Making the case for smartphones
Ask the average millennial or member of Gen Z to find you something on a paper map. If you do, I hope you’re prepared to wait for a while.
Millennials have been accused of killing everything from chain restaurants to the diamond industry. And I’m certainly not trying to jump onboard the, “Millennials Killed (Insert awful thing here),” bandwagon. I’m trying to illustrate a point. When we’re raised with – and accustomed to – an advanced technology that automates or simplifies a process for us, we start to take it for granted and expect that it will always be available.
This is actually becoming a challenge for the government and military. The newest military recruits and public safety personnel are from generations that are accustomed to reaching into their pocket and producing a near-magical device capable of answering every trivia question they could encounter, playing music, giving them accurate driving directions, and allowing them to communicate with virtually anyone in any place.
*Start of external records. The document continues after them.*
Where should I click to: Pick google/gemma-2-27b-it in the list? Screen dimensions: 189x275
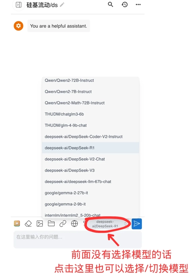click(x=91, y=193)
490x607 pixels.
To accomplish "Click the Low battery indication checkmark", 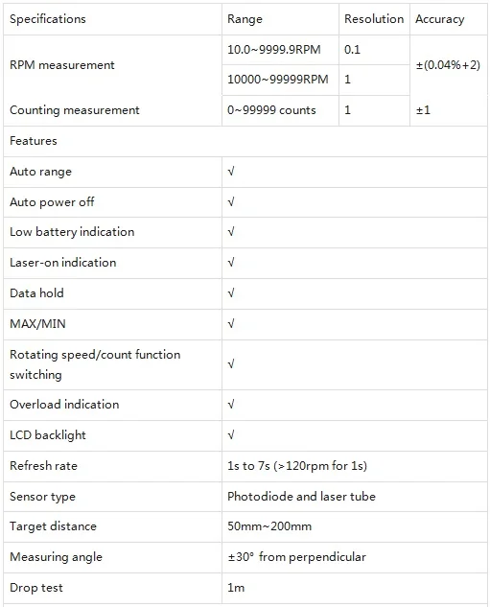I will tap(231, 232).
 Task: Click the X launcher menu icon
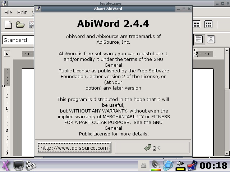point(5,166)
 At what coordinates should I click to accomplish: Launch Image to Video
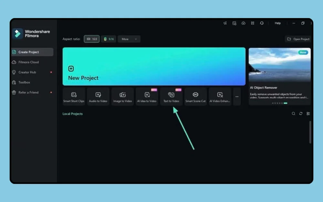click(x=122, y=96)
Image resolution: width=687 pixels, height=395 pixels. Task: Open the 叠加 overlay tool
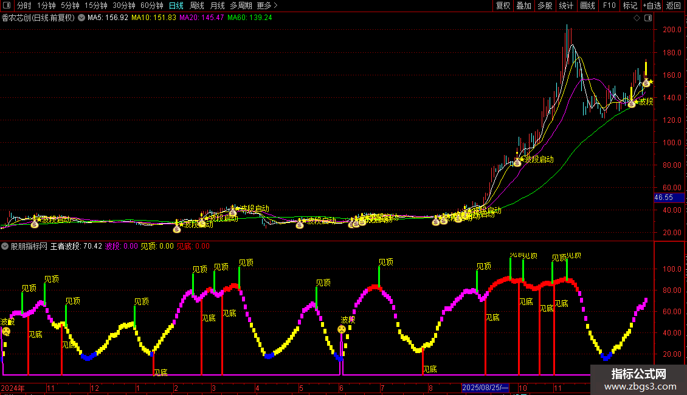pos(523,5)
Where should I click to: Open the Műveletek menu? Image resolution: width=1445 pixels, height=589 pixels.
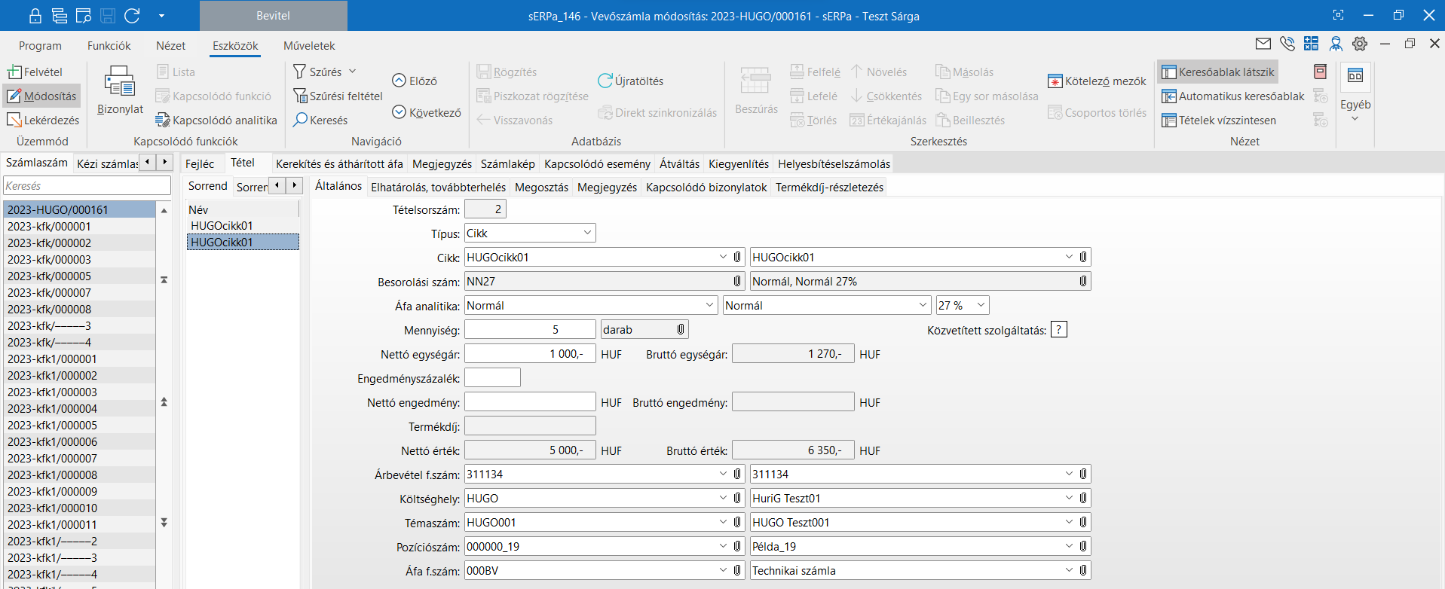[x=308, y=46]
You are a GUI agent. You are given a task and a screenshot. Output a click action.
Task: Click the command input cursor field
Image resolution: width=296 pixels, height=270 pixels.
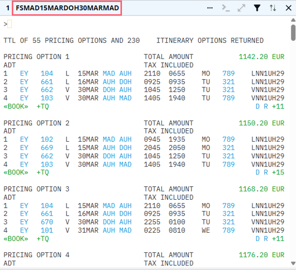pos(10,24)
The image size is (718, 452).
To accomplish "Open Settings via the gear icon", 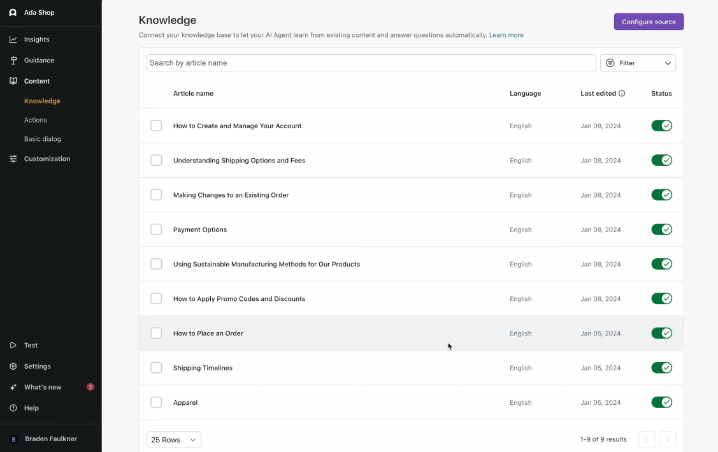I will pyautogui.click(x=13, y=366).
Public safety organizations and the military want to deliver the same experience to their personnel and warfighters as they would have at home. They want them to be able to turn to a smartphone for the information that they need in a given situation or environment. So, they’re looking for ways to make it possible to utilize smartphones in the field to make that possible.
But it’s not just about what the warfighter or first responder wants. It’s also about what’s best for the mission. And smartphones are capable of making everyone more efficient.
Everything at the touch of a finger
The average smartphone has a passable GPS and access to multiple useful applications – including the the ATAK application that I discussed in a previous article for The Last Mile.
Combined, these applications have the ability to aggregate the functions of multiple systems into a single, handheld, mobile device. Each may not be better than what’s available in stand-alone, dedicated systems and devices, but they do the job without the need to carry around a litany of different appliances.
The average smartphone also can provide digital storage. Even the most basic and rudimentary of smartphones are coming equipped with a respectable amount of internal memory, and that memory can be used to enable a movement away from paper – including traditional paper maps. By digitizing important documents and storing them on smartphones, first responders, warfighters, emergency personnel and other government employees can have access to the information they need without carrying around reams of paper – and from something that they’re accustomed to referencing for information.
But what about voice communications?
The radio vs smartphone battle
If we can enable situational awareness and communications through smartphones via applications like ATAK, then there’s no need for those old school radios for communications anymore, right?
Well, not really.
Candidly, voice communications will always be the primary form of communication in most last mile environments and situations. Warfighters will still need to call for help if they’re injured. Emergency personnel will want to talk to their command centers for directions, information or to request assistance. That’s not going to change – even if new generations of users are more likely to text than call someone.
Smartphones in theater can utilize mobile mesh networks for many applications – such as mapping and text communication. But, without a terrestrial network, they can’t do voice communication, video communication or large data transfers. So, voice communications over radio will always be necessary.
Smartphones utilizing mobile mesh networks are a compliment to radios for voice communications. They deliver the mapping, situational awareness and text messaging that many warfighters, emergency personnel and first responders need and have come to rely on from their smartphones, but they’re not a replacement for the voice communications of radios in places where terrestrial networks aren’t available. However, together, they can make a mobile, compact combination that can deliver everything necessary for off-the-grid communications, situational awareness and connectivity – even in areas where traditional communications infrastructure is unavailable, compromised or denied.